The lights go out-I feel my body sinking to the ground. Nothing. My body gave out on me- it isn’t strong anymore; I think when I am conscious again. I look over at the school, it is overfilled with teens. Teens are surging out of the doors engergetically adnd loudly.

It has been a couple of hours, and my body feels weak but I am not gone yet. I am still alive but barely. With careful precision I take in a deep breath, filling my lungs with air and I try to raise myself up. Somehow, someway my body listens to me. I stand. Everyone sees the figure standing out of nowhere in the park. They all see me better now when I am almost dead than they did when I was really living.

Sand sticks to my wrinkled clothes as I climb out of the sandbox. My limbs are shaky but they work. A pang of hunger pushes me to my knees again. I hurt-it hurts more now than it ever did. Tears seep out of my eyes, falling mercilessly. They make new black trails of sorrow across my face. I feel a wet droplet on my hair. Then another. I turn my face to the sky and a drop of rain falls on me. I feel the ground I am on turn to mud from dirt.

I place my hands out in front of me and carefully I push my body up. The rain gives me strength- its as if the sky is crying with me.

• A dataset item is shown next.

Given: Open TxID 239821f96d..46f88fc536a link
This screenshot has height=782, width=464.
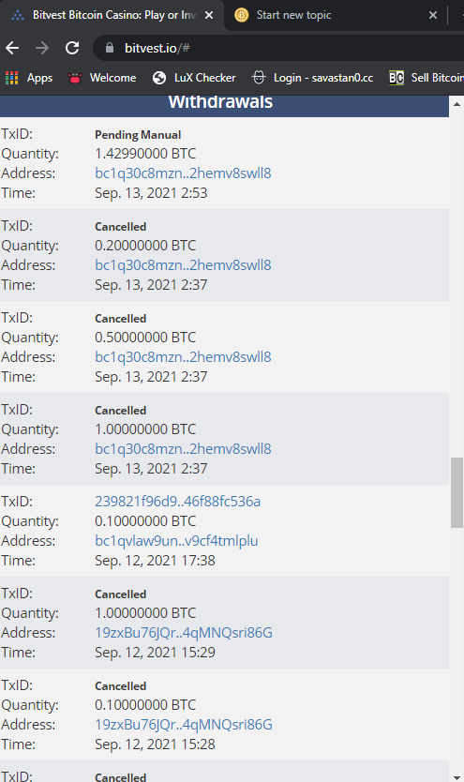Looking at the screenshot, I should point(178,502).
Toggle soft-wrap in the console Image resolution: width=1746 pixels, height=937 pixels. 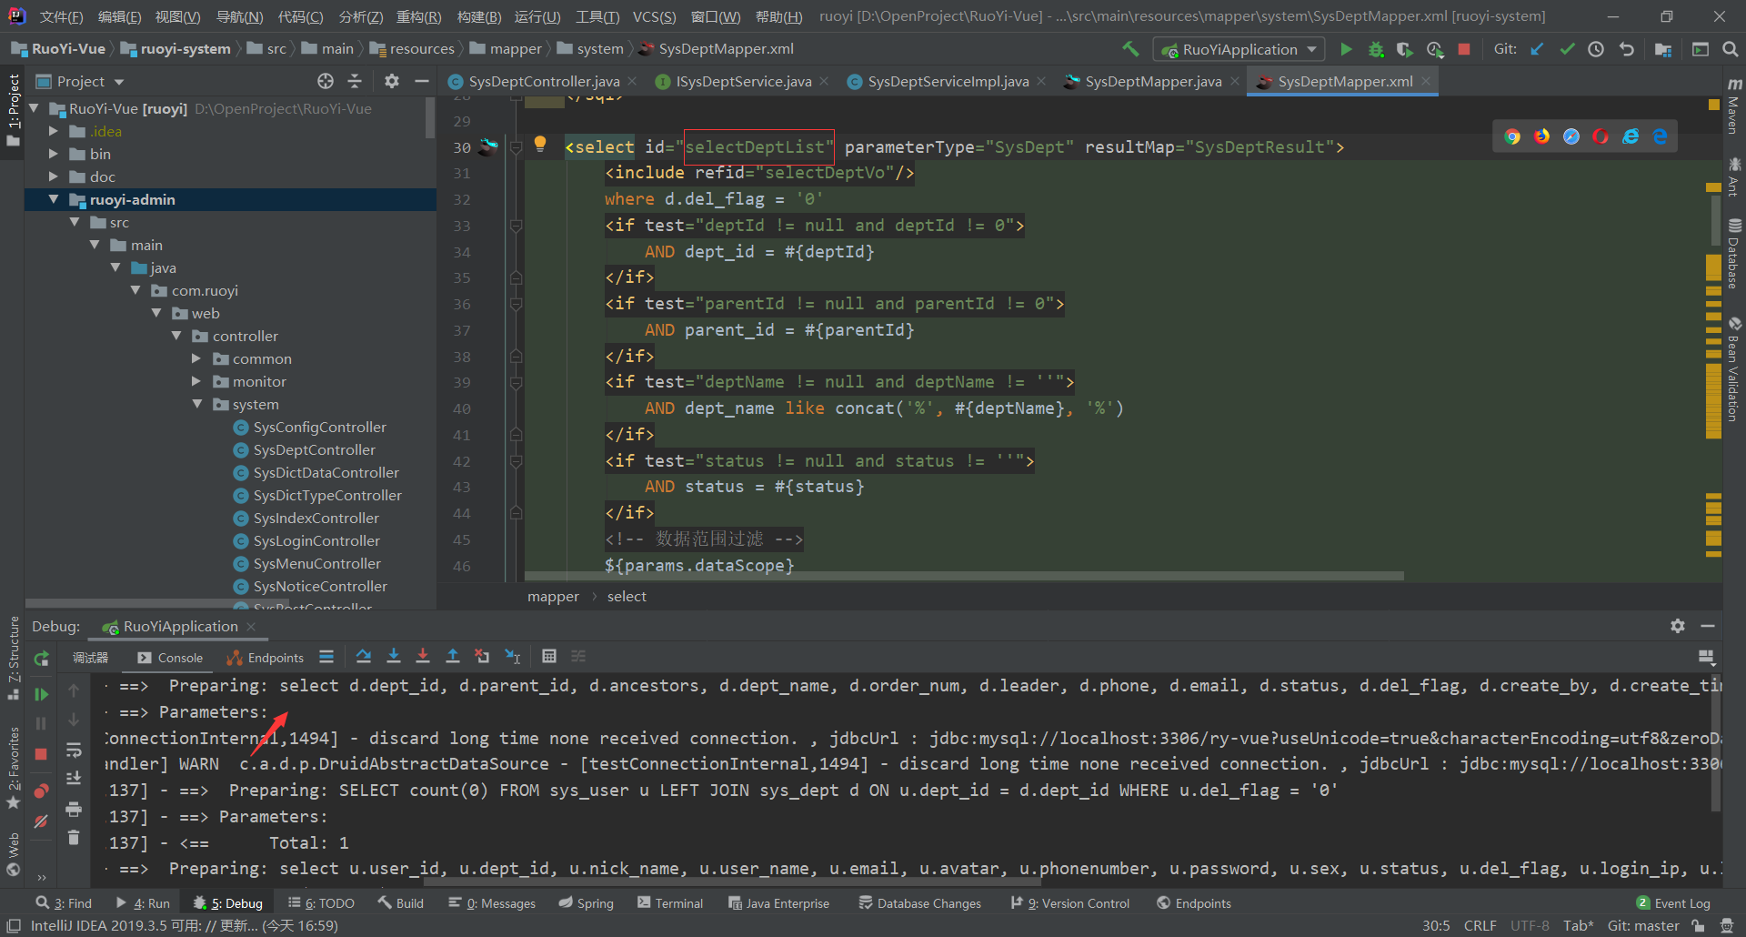coord(74,751)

I stoop, my body bending in abnormal contortions. Unconsciously I go towards the swings. The cold seat feels a relief to my body. My hands hold the chains, and I leave the ground as my feet struggle to find purchase on the slippery mud. My feet pump with the last remaining strength I have as the rain falls steadily into me. My eyes see the school still not empty because most of the student body is standing still-watching me. I am soaring as the wind and my feet push me higher. My body is doing it, not me. As I gain in height the wind whistles past my face. My fingers begin to release their grip on the chains going for holding tightly to barely holding on. Flying through the air, my swing peaks at the highest it will go. My hands grip empty air as I lean forward.

My body cries out in pain one last time and for the first time-I listen. I search out a red haired figure standing alone on the school steps. Our eyes meet and I know she knows what I am thinking- she said it.

“Sometimes you need to let go”- I let myself fall.